Ad oggi, sono almeno 30.000 in dieci comuni costretti a vivere come nel dopoguerra: acqua dalle autocisterne, quando va bene, generatori elettrici che funzionano a singhiozzo e si spengono quando la domanda di corrente sale, strade interrotte, frane enormi e immense, almeno 230 si calcola. Ci sono centri isolati come Fraine, costretti a lanciare appelli disperati per farsi ascoltare da qualcuno.
Montagne e colline che scivolano a valle, suolo che sprofonda o si frattura, crepe lunghe e serpeggianti, fango, acqua che emerge dal suolo, interi boschi che spariscono. Case distrutte o minacciate, gente evacuata, persone che sanno che non potranno tornare mai a casa loro.
Secondo una stima che pare sia stata elaborata in Regione, occorrono circa 600 milioni subito.
Occorre anche la dichiarazione di stato di calamità , che serva ad aprire i cassetti e i forzieri.
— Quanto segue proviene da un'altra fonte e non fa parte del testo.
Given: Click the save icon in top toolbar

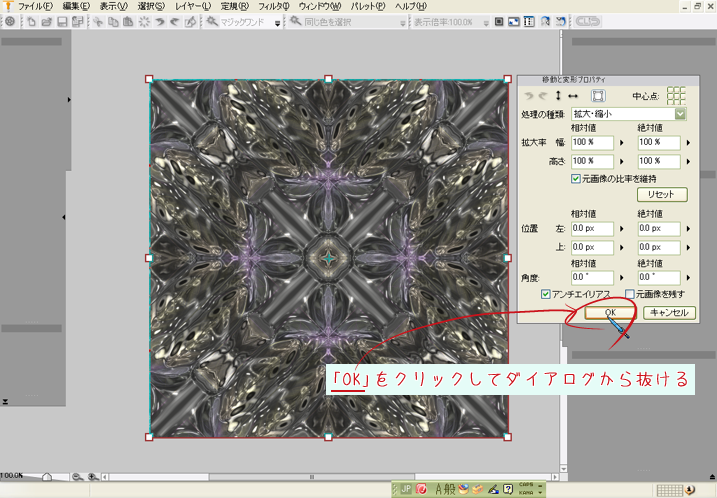Looking at the screenshot, I should click(62, 21).
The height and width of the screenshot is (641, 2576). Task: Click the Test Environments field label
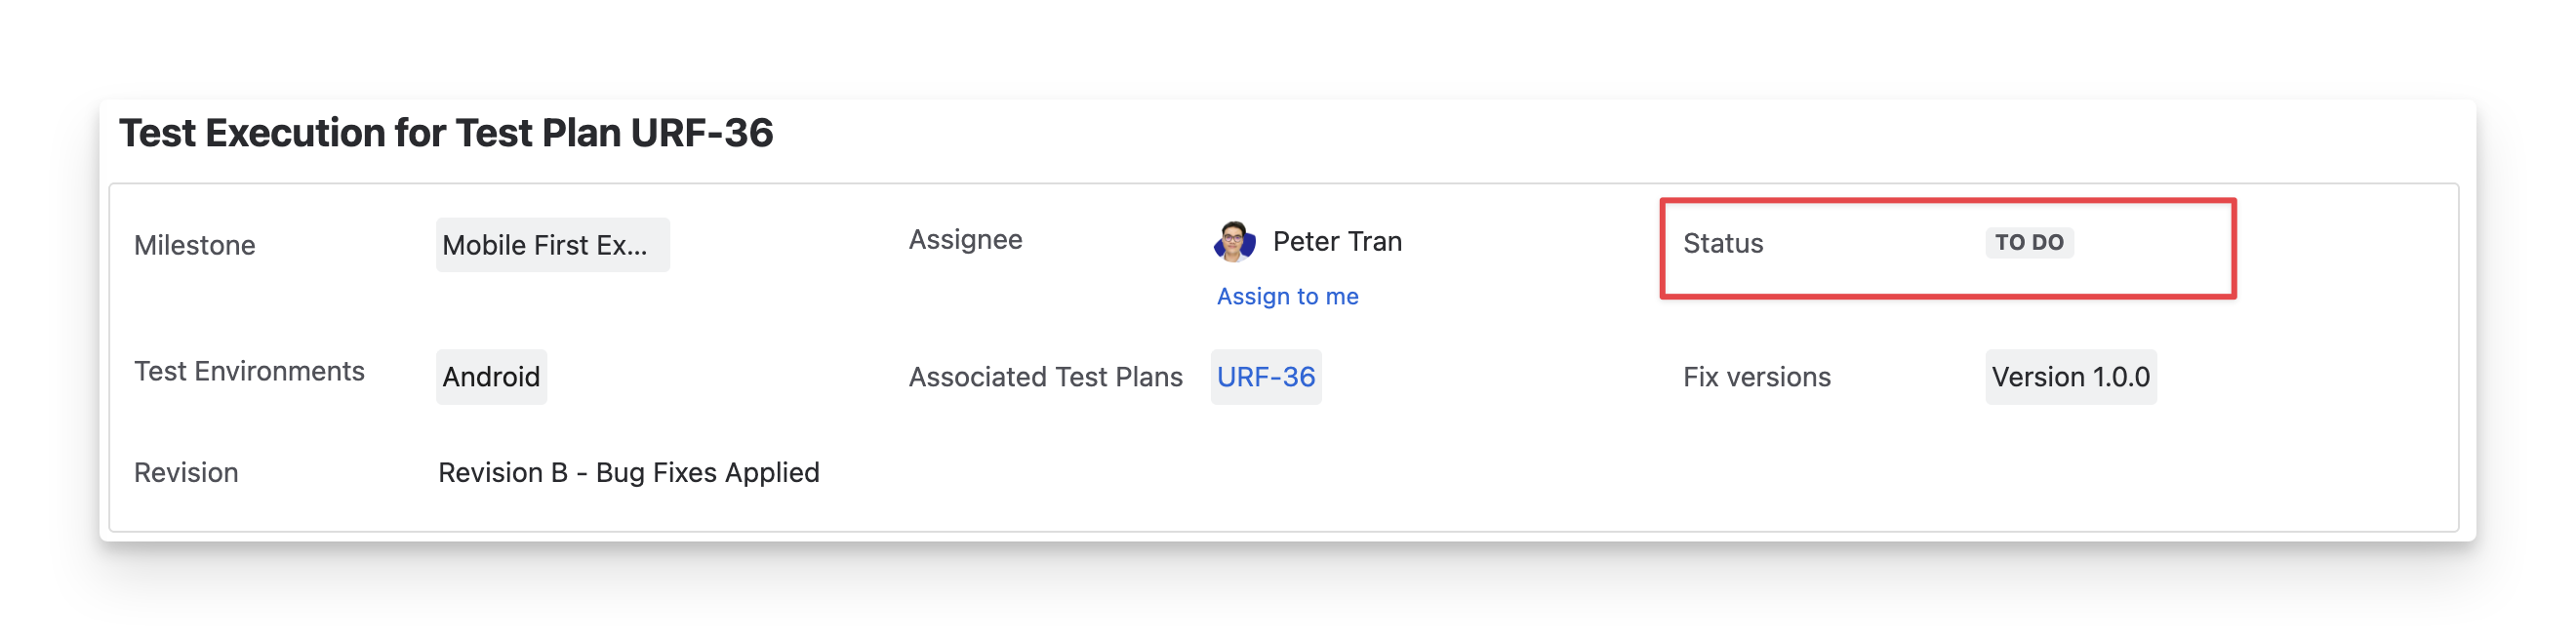click(249, 371)
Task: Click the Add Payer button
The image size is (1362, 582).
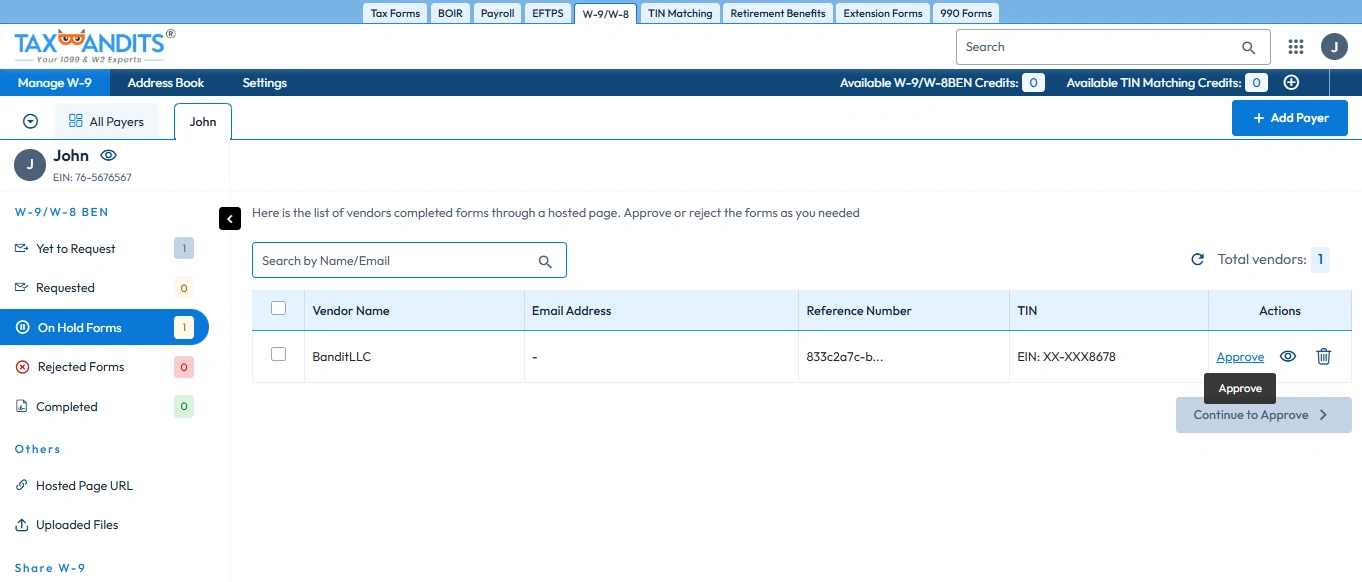Action: point(1289,118)
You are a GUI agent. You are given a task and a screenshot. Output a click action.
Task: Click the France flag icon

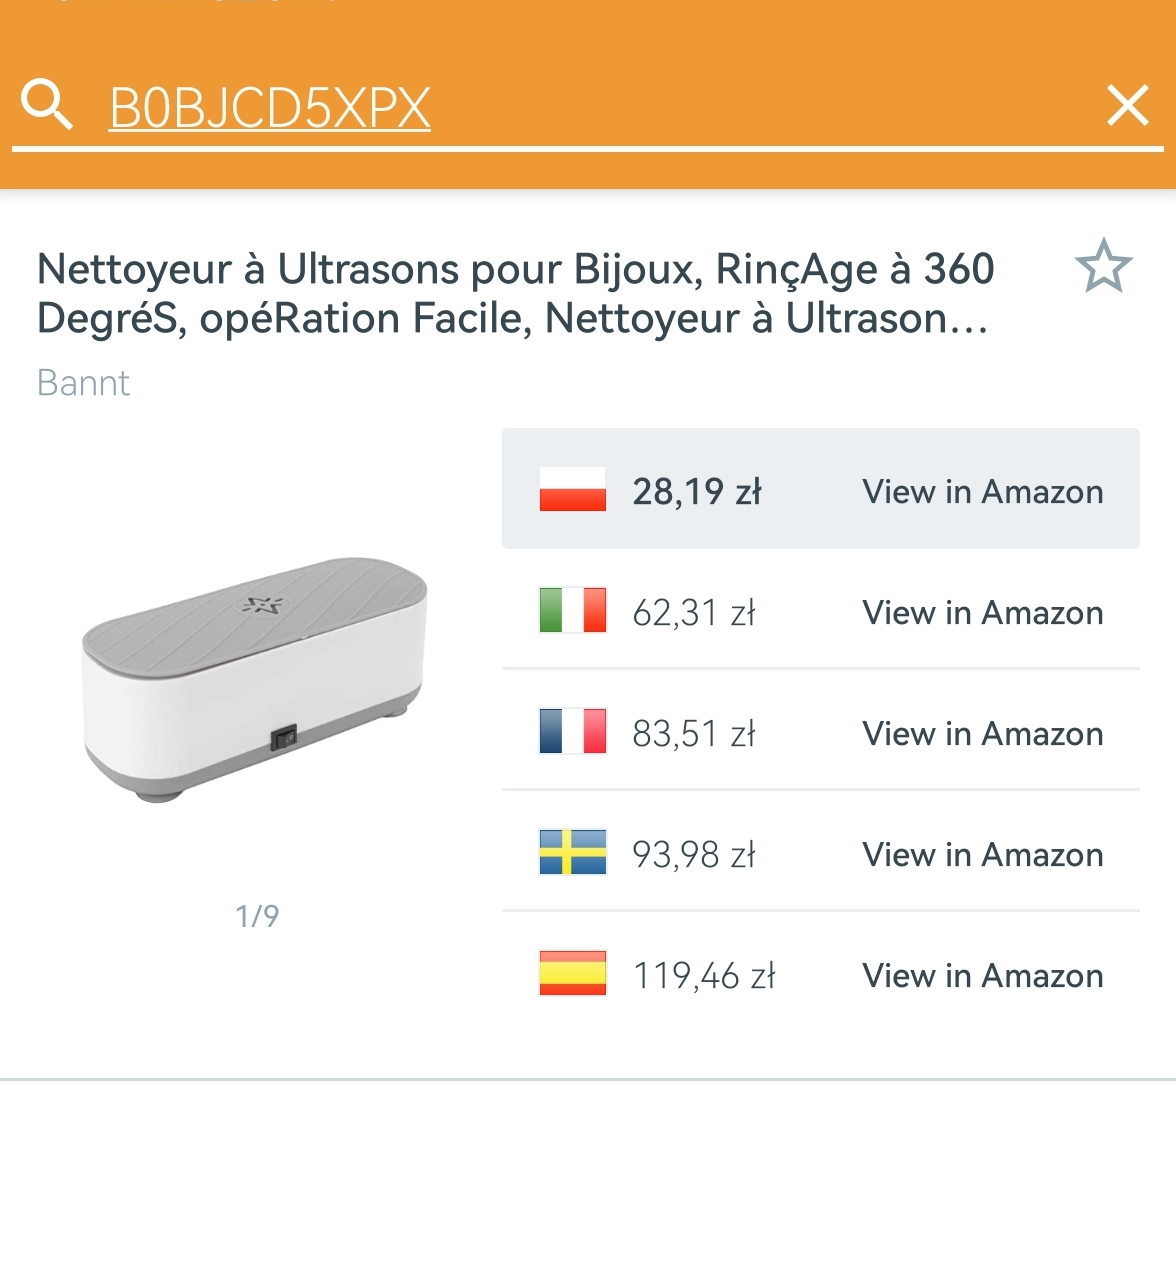pyautogui.click(x=572, y=732)
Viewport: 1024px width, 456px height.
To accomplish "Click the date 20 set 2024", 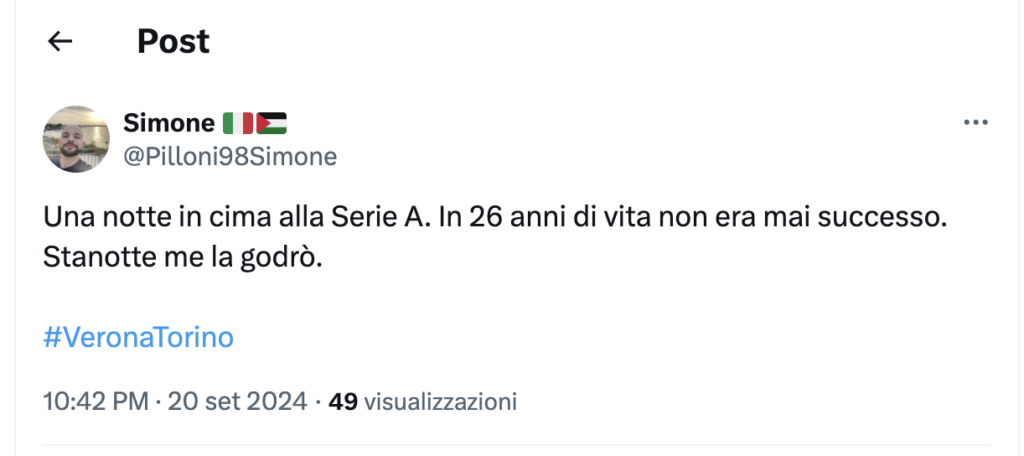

In Italia una calamità naturale non basta averla sotto gli occhi: per esistere occorre che qualcuno ne dichiari l’esistenza, che un burocrate timbri una carta firmata da un politico, che deve ascoltare altri burocrati e altri politici, dichiarare, promettere esibirsi sotto i riflettori, dopo aver sfilato in passerella nei luoghi del disastro. Magari in abbigliamento da esploratore, ben vistosamente firmato e griffato.
I conti dei danni si presentano, di solito, a comuni e province. Enti che ormai hanno registrato una risposta standard che riproporre in ogni occasione, come una segreteria telefonica collettiva: “Non ci sono i fondi. Occorre tanto, ma sono soldi che non abbiamo, abbiamo bussato alla Regione…”.